• _Reading passage_
********************

Part two – the stress(!), sharing and living of yoga
‘So hang on a minute, you’re telling me you’re feeling really stressed out about yoga, which was what you started practicing to feel less stressed?’ asked my partner, and yes, the irony hadn’t been lost on me either, as I sat down at my desk to work on meeting yet another assignment deadline.
Yoga teacher training, it turned out, was indeed, ironically quite stressful, especially when trying to fit it in around a demanding day job which also involved at least three hours of daily commuting.
My days were spent working in Cambridge helping veterinary students with their clinical skills training, and in my evenings I toiled away on yoga philosophy, the ethics of yoga teaching, human anatomy, breath control practices, variations of the different postures and more. Sometimes there were also teachings to prepare or daily practices to do with reflective diaries to keep. It was, as they say, a lot. But equally something was happening; something was solidifying as I imbibed these practices, something that felt life-long.
What I could see in my teacher’s eyes as they glistened when they explained parts of the Gita to us, was starting to slowly hum through my veins too.
The good thing about being what is sometimes termed a ‘householder yogi’ – i.e., someone that is practicing their yoga alongside the demands of everyday life as opposed to someone who disappears to a cave or forest to devote themselves to yoga and only yoga – is that you understand the demands your students have to negotiate to get to their practice, because you have them too. Being a yoga teacher doesn’t make you immune to such things, and so it was with this insight, alongside my passion to share a practice that had given me so much, that I approached teaching my very first community class.
I started teaching publicly and not just within the confines of our teacher training group a fair bit earlier than I had envisaged, with the serendipity of a Fit Villages program looking for a yoga teacher in my village, and the encouragement of my teacher.
I still remember those early days and although much in my teaching has changed since then, as I’ve gained in confidence and experience, one thing remains the same, and that is the privilege I feel to have students put their trust in me to share the practice of yoga with them.
In teaching yoga, I discovered a nourishment akin to being on the mat myself. And when my students started to share how yoga was helping them as it had helped me, I soon realised that I wanted to be doing more of this and less of my day job. And so it was that my occupation slowly but surely shifted, with ever decreasing time in veterinary education and a gradual building of yoga teaching, until the latter came to fully replace the former.

********************

• _Assigned task 1_
In the essay on yoga teacher training, take the part that opens with the words containing "Yoga teacher training, it" and closes with "of daily commuting.", and write it out again, switching "daily commuting" to "train travel".
• _Assigned task 2_
Proceed with the essay on yoga teacher training, writing on from its last sentence.

• _Information_
********************

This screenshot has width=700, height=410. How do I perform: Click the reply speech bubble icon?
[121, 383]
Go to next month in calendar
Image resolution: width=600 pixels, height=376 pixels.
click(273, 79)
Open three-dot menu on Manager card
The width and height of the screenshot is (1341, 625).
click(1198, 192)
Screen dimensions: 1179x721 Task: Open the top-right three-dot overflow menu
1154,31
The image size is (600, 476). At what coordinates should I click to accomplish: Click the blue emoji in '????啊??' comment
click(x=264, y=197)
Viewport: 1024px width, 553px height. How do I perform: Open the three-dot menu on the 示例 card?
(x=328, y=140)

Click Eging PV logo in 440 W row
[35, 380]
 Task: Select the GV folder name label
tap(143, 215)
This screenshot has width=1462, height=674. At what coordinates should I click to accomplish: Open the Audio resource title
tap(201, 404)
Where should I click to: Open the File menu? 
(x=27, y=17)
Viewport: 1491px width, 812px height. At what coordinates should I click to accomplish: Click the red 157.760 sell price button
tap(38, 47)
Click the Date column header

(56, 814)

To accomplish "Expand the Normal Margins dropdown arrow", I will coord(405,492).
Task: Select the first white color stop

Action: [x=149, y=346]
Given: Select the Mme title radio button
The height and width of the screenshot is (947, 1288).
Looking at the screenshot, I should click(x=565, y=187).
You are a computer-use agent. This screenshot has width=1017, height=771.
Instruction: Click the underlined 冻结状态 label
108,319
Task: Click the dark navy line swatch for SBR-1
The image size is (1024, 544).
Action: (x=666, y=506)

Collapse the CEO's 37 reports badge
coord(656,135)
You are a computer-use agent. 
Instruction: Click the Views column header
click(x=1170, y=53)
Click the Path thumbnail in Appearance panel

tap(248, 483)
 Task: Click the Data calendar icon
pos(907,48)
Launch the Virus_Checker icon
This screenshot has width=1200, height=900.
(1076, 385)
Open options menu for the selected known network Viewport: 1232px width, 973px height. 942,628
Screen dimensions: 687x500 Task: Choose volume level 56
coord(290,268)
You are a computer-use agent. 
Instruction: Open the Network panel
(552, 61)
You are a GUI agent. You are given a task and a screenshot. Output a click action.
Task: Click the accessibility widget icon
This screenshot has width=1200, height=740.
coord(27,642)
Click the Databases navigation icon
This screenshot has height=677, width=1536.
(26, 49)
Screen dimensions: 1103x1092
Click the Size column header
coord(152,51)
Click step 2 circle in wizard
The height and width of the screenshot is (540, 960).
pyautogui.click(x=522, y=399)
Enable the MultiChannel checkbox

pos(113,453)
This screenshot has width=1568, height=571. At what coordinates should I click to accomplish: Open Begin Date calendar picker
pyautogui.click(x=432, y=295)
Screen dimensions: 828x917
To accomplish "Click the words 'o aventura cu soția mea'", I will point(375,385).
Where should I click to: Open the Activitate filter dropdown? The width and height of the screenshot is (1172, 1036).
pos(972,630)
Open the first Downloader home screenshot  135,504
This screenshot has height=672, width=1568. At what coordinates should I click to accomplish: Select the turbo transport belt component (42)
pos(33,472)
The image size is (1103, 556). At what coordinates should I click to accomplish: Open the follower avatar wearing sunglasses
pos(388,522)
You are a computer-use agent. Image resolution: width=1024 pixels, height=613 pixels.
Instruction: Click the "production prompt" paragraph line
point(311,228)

********************

• _Response 1_
Yoga teacher training, it turned out, was indeed, ironically quite stressful, especially when trying to fit it in around a demanding day job which also involved at least three hours of train travel.

• _Response 2_
Meanwhile, away from my teaching, other shifts were happening in parallel. A first pregnancy and matrescence amidst a backdrop of the covid pandemic, further family losses and grief to withstand, an unexpected need for surgery, a second pregnancy and birth; here I was experiencing the riches of life, its joys and its sorrows, all with the thread of my yoga practice running through them … the yoga memoir ‘May I Be Happy’ by Cyndi Lee, who I would go on to be taught by, keeping me company in all those lonely and masked hospital waiting rooms for pregnancy number one … my mala beads holding my hand and anchoring my breath as I laboured … yoga and meditation helping the reclamation of mind and body strength after a traumatic birth … the surrender and release of Yin Yoga to soothe and aid my recovery from sorrows and the deepest of cuts … all of these practices and more, always with me, as things moved and changed and altered.
What I’ve learned as yoga changed my life, and now changes with it, is that there is a yoga for all seasons.
The great Iyengar quote is that yoga is a flame that once lit never dims. I also like to think that yoga becomes a friend who always walks alongside you. And even if you’ve not seen each other properly for a while, as long as you maintain a thread of connection, you can pick up again with each other as if it was only yesterday. Of course, though, really the friend is you. And you never really lost touch with yourself. You were always there waiting, and the yoga mat was just there to help call you home.